Vergi, vergi verenlere yararlar sağladığı için vergide zorlama yoktur. Verginin nimetlerinden yararlanmak isteyen vergi verir, yararlanmak istemeyen vergi vermez.
Adil bir yönetim sisteminde "vergi" ne gibi yararlar sağlar
- Vergisi ödenen mal sigortalıdır, hukuk tarafından korunur. Vergi beyanında gösterilmeyen mallar ise hukuk tarafından korunmaz.
Sadece bu prensip bile vergi vermeyi teşvik etmek için yeterli müeyyidedir. Vatandaş malını sigorta etmek istemiyorsa vergisini ödemez. Bundan dolayı zorlanmaz. Vergisini vermez ama malının sigortalanmamasına da katlanır.
- Vergisini ödeyen kimse, ödenen vergiler nisbetinde işyerlerine gelecekte krediler almayı istihkak eder. Tarım sektöründe de geçmiş on yılda ödenen vergi kadar kredi açılır. Bu kredi faizsiz ve icrasızdır.
Temel prensip şudur; ne kadar vergi, o kadar kredi. Kredi istihkak etmek istiyorsan vergi ver, kredi istemiyorsan vergi verme! Ayrıca verilecek kredinin faizsiz ve icrasız olduğunu bil.
- Altyapı hizmetlerinden de ona göre yani verilen vergiler nisbetinde yararlanılır. İşletmelere elektrik, su, gaz ve diğer genel hizmetlerde vergi nisbetleri ile destek yapılmış olur.

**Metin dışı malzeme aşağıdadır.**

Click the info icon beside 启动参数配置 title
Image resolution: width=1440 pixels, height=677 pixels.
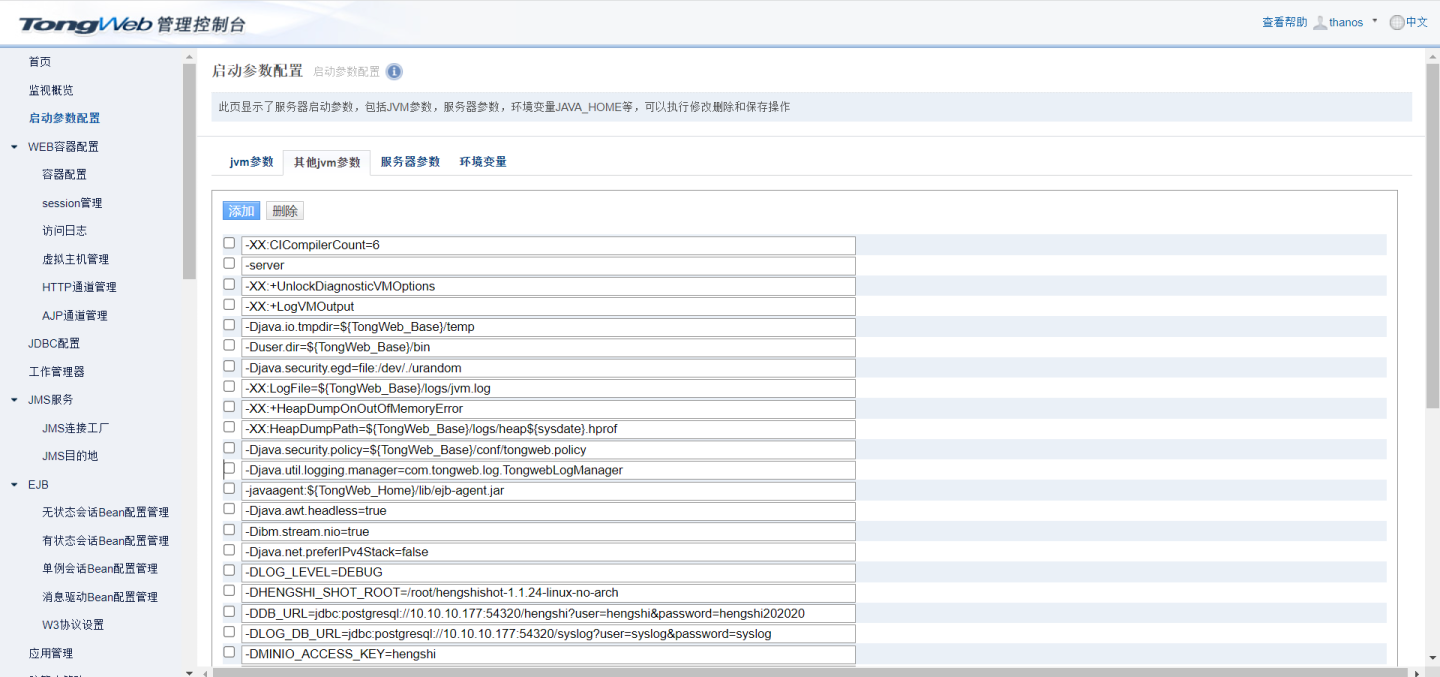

Her türlü altyapı hizmetlerinden yararlanmak istiyorsan, ben her türlü hizmetlerden yararlanmak istiyorum diyorsan, o zaman vergini ver ve bu hizmetlerden yararlan. Yok, ben altyapı hizmetlerinden yararlanmak istemiyorum diyorsan, o zaman sen bilirsin.
- Gayrimenkullerin ve tesislerin değerleri ödenen vergilerle belirlendiği gibi, yöneticilerin iş verme kredileri de ona göre düşürülür veya yükseltilir.
Gayrimenkul veya tesislerin herhangi bir sebeple, mesela istimlak sebebiyle değerinin tesbit edilmesi gerekip karşılığı ödeneceğinde, geçmiş yıllarda ödenen vergilere bakılır ve ona göre değerlendirme yapılır. Yöneticilerin ve iş adamlarının kredi nisbetleri de geçmiş yıllarda ödedikleri vergi nisbetlerine göre düzenlenir.
İşte bu sebeplerden dolayı vergi tamamen beyana dayanır ve mükellef tarafından ödenir. Ramazan ayında beyan eder. Kurban bayramına kadar ödemiş olur.
"Vergi" beyan edildikten sonra aynen "borç" gibidir, ödenmemesi hâlinde diğer borçlar gibi muamele görür.
Bu vesileyle tekrar hatırlatalım. İslâmiyet te borç ve alacaklar devlet tarafından teminat altına alınmıştır. Herkesin borçlanma limiti vardır. O borçlanma limiti de ödenen vergilerle yükselir veya düşer. Borçlanma limiti içinde yapılan borçlanmalarda devlet kefildir. Önce devlet öder, sonra borçludan alır. Borçlanma limitinin üstündeki borçları devlet ödemez ama devlet tahsil eder, mahkum eder.
Borçlu borcunu ödemediği zaman ona sadece borçlanamaz cezası verilir; mallarına, tesislerine ve işine el konmaz, iş yapmasına engel olunmaz, haciz yapılmaz. Yani, bu uygulama buna borç vermeyin, verirseniz biz karışmayız demektir. Böyle iflasa mahkum olan kimseye kişiler borç verseler de artık mahkemeye gidip dava edemezler. Bu durumdaki borçlardan dolayı, borçlu sonra itibarını kazanmış olsa bile dava edemezler ve alacaklarını isteyemezler.
Borçlu borçlarını ödediği zaman itibarı iade edilir. Borçlarını ödemesi için de kamu ona yardım eder. Şöyle ki, en az borcu kalanların borçları ödenerek en çok kimsenin borçtan kurtulması ve itibarının iade edilmesi sağlanır.
Vergi borçlarının hükmü de böyledir.
Kişi ödemesi gereken borcunu ödeyemezse, borçlanma ehliyetini kaybeder. Ama vergisini ödediği mallara sahip olur ve devlet onları korur.